**What you are asked to do:** Reproduce each of the following records word for word, keeping every line and leaving nothing out.

**Record set:**
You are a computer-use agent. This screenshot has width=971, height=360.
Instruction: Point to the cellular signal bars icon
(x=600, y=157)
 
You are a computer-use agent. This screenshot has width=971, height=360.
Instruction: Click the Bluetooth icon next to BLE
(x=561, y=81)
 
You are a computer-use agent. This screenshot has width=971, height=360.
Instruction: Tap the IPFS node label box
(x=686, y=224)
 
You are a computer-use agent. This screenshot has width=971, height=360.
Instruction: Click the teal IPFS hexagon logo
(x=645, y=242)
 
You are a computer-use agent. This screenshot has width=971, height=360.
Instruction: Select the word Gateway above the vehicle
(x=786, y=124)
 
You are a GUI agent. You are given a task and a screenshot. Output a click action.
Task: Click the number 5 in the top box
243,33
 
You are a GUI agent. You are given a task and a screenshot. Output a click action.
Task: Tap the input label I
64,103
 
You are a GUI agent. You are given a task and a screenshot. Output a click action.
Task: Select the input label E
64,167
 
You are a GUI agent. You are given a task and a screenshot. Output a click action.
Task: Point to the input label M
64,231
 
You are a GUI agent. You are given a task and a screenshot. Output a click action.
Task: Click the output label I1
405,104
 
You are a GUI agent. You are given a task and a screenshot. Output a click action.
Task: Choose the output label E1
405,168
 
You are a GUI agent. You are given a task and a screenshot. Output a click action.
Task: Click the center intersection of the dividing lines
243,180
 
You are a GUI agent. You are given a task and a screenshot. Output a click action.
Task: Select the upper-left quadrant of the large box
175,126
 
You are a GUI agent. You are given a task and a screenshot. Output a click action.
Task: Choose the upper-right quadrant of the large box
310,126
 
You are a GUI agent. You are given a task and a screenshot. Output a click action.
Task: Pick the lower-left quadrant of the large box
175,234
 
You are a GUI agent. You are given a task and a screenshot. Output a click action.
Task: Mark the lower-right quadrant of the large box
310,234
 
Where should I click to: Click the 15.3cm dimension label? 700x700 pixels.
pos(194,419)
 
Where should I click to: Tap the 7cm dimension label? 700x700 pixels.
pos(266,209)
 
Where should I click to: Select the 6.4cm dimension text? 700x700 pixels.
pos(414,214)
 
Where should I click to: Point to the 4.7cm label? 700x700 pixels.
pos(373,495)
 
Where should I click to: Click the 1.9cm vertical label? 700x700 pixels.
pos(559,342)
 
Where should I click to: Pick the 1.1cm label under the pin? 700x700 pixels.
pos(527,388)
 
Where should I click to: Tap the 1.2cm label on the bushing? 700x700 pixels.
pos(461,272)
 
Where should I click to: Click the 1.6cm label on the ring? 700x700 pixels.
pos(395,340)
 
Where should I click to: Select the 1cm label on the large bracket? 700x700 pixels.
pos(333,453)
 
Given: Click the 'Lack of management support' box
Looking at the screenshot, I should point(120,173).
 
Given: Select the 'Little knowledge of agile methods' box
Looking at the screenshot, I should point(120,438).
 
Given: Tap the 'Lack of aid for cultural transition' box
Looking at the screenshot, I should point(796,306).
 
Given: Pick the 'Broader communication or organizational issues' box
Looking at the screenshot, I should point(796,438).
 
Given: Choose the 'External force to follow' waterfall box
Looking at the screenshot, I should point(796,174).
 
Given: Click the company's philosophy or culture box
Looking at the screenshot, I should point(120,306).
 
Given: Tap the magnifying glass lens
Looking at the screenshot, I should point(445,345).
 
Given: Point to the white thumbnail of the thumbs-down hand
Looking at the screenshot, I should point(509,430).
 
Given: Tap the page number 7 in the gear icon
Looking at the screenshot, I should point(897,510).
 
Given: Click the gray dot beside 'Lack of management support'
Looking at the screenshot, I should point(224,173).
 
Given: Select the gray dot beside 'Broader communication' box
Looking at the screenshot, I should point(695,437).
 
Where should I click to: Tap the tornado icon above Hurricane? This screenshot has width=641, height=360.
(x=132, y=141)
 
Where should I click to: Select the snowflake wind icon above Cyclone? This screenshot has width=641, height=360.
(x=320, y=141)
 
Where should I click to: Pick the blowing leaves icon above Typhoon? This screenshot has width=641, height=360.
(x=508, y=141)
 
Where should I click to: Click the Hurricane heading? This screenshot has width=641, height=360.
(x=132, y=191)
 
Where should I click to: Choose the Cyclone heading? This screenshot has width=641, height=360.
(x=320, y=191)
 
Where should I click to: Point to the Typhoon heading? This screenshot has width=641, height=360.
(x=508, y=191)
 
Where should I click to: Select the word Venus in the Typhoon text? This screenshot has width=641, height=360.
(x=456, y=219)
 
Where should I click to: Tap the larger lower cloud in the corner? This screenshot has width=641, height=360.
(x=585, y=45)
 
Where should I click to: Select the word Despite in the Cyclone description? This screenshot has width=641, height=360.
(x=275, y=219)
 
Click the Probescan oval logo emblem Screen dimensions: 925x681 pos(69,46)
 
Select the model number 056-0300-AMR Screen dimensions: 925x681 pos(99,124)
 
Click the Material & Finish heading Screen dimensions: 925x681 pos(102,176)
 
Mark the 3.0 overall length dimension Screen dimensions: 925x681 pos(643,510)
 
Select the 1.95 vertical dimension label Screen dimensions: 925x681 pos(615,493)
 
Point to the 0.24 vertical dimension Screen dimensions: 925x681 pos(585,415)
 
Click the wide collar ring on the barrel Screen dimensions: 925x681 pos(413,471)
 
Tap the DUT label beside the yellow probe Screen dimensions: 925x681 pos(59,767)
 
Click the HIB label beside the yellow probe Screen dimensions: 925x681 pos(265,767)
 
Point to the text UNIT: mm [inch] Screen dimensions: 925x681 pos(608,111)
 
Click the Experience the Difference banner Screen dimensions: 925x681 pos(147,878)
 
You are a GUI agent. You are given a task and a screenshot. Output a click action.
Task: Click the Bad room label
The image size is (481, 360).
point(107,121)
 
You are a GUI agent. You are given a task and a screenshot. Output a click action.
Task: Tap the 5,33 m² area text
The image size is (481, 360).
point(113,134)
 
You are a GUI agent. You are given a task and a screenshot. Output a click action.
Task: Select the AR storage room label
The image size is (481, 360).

**The output:**
You are a computer-use agent. This screenshot has width=971, height=360.
Instruction: Point to the cellular signal bars icon
(x=600, y=157)
 
You are a computer-use agent. This screenshot has width=971, height=360.
Instruction: Click the Bluetooth icon next to BLE
(x=561, y=81)
 
You are a computer-use agent. This screenshot has width=971, height=360.
Instruction: Tap the IPFS node label box
(x=686, y=224)
 
You are a computer-use agent. This screenshot has width=971, height=360.
Instruction: Click the teal IPFS hexagon logo
(x=645, y=242)
 
You are a computer-use agent. This screenshot has width=971, height=360.
Instruction: Select the word Gateway above the vehicle
(x=786, y=124)
 
You are a GUI agent. You are given a task and a screenshot. Output a click action.
Task: Click the number 5 in the top box
243,33
 
You are a GUI agent. You are given a task and a screenshot. Output a click action.
Task: Tap the input label I
64,103
 
You are a GUI agent. You are given a task and a screenshot. Output a click action.
Task: Select the input label E
64,167
 
You are a GUI agent. You are given a task and a screenshot. Output a click action.
Task: Point to the input label M
64,231
 
You are a GUI agent. You are given a task and a screenshot. Output a click action.
Task: Click the output label I1
405,104
 
You are a GUI agent. You are given a task and a screenshot. Output a click action.
Task: Choose the output label E1
405,168
 
You are a GUI agent. You are given a task and a screenshot. Output a click action.
Task: Click the center intersection of the dividing lines
243,180
 
You are a GUI agent. You are given a task and a screenshot. Output a click action.
Task: Select the upper-left quadrant of the large box
175,126
 
You are a GUI agent. You are given a task and a screenshot. Output a click action.
Task: Choose the upper-right quadrant of the large box
310,126
 
You are a GUI agent. You are given a task and a screenshot. Output a click action.
Task: Pick the lower-left quadrant of the large box
175,234
 
You are a GUI agent. You are given a task and a screenshot. Output a click action.
Task: Mark the lower-right quadrant of the large box
310,234
 
Where should I click to: Click the 15.3cm dimension label? 700x700 pixels.
pos(194,419)
 
Where should I click to: Tap the 7cm dimension label? 700x700 pixels.
pos(266,209)
 
Where should I click to: Select the 6.4cm dimension text? 700x700 pixels.
pos(414,214)
 
Where should I click to: Point to the 4.7cm label? 700x700 pixels.
pos(373,495)
 
Where should I click to: Click the 1.9cm vertical label? 700x700 pixels.
pos(559,342)
 
Where should I click to: Pick the 1.1cm label under the pin? 700x700 pixels.
pos(527,388)
 
Where should I click to: Tap the 1.2cm label on the bushing? 700x700 pixels.
pos(461,272)
 
Where should I click to: Click the 1.6cm label on the ring? 700x700 pixels.
pos(395,340)
 
Where should I click to: Select the 1cm label on the large bracket? 700x700 pixels.
pos(333,453)
 
Given: Click the 'Lack of management support' box
Looking at the screenshot, I should point(120,173).
 
Given: Select the 'Little knowledge of agile methods' box
Looking at the screenshot, I should point(120,438).
 
Given: Tap the 'Lack of aid for cultural transition' box
Looking at the screenshot, I should point(796,306).
 
Given: Pick the 'Broader communication or organizational issues' box
Looking at the screenshot, I should point(796,438).
 
Given: Choose the 'External force to follow' waterfall box
Looking at the screenshot, I should point(796,174).
 
Given: Click the company's philosophy or culture box
Looking at the screenshot, I should point(120,306).
 
Given: Tap the magnifying glass lens
Looking at the screenshot, I should point(445,345).
 
Given: Point to the white thumbnail of the thumbs-down hand
Looking at the screenshot, I should point(509,430).
 
Given: Tap the page number 7 in the gear icon
Looking at the screenshot, I should point(897,510).
 
Given: Click the gray dot beside 'Lack of management support'
Looking at the screenshot, I should point(224,173).
 
Given: Select the gray dot beside 'Broader communication' box
Looking at the screenshot, I should point(695,437).
 
Where should I click to: Tap the tornado icon above Hurricane? This screenshot has width=641, height=360.
(x=132, y=141)
 
Where should I click to: Select the snowflake wind icon above Cyclone? This screenshot has width=641, height=360.
(x=320, y=141)
 
Where should I click to: Pick the blowing leaves icon above Typhoon? This screenshot has width=641, height=360.
(x=508, y=141)
 
Where should I click to: Click the Hurricane heading? This screenshot has width=641, height=360.
(x=132, y=191)
 
Where should I click to: Choose the Cyclone heading? This screenshot has width=641, height=360.
(x=320, y=191)
 
Where should I click to: Point to the Typhoon heading? This screenshot has width=641, height=360.
(x=508, y=191)
 
Where should I click to: Select the word Venus in the Typhoon text? This screenshot has width=641, height=360.
(x=456, y=219)
 
Where should I click to: Tap the larger lower cloud in the corner? This screenshot has width=641, height=360.
(x=585, y=45)
 
Where should I click to: Select the word Despite in the Cyclone description? This screenshot has width=641, height=360.
(x=275, y=219)
 
Click the Probescan oval logo emblem Screen dimensions: 925x681 pos(69,46)
 
Select the model number 056-0300-AMR Screen dimensions: 925x681 pos(99,124)
 
Click the Material & Finish heading Screen dimensions: 925x681 pos(102,176)
 
Mark the 3.0 overall length dimension Screen dimensions: 925x681 pos(643,510)
 
Select the 1.95 vertical dimension label Screen dimensions: 925x681 pos(615,493)
 
Point to the 0.24 vertical dimension Screen dimensions: 925x681 pos(585,415)
 
Click the wide collar ring on the barrel Screen dimensions: 925x681 pos(413,471)
 
Tap the DUT label beside the yellow probe Screen dimensions: 925x681 pos(59,767)
 
Click the HIB label beside the yellow probe Screen dimensions: 925x681 pos(265,767)
 
Point to the text UNIT: mm [inch] Screen dimensions: 925x681 pos(608,111)
 
Click the Experience the Difference banner Screen dimensions: 925x681 pos(147,878)
 
You are a GUI agent. You are given a task and a screenshot. Output a click action.
Task: Click the Bad room label
The image size is (481, 360).
point(107,121)
 
You are a GUI agent. You are given a task and a screenshot. Output a click action.
Task: Tap the 5,33 m² area text
The image size is (481, 360).
point(113,134)
 
You are a GUI agent. You are given a task and a screenshot. Output a click action.
Task: Select the AR storage room label
The image size is (481, 360).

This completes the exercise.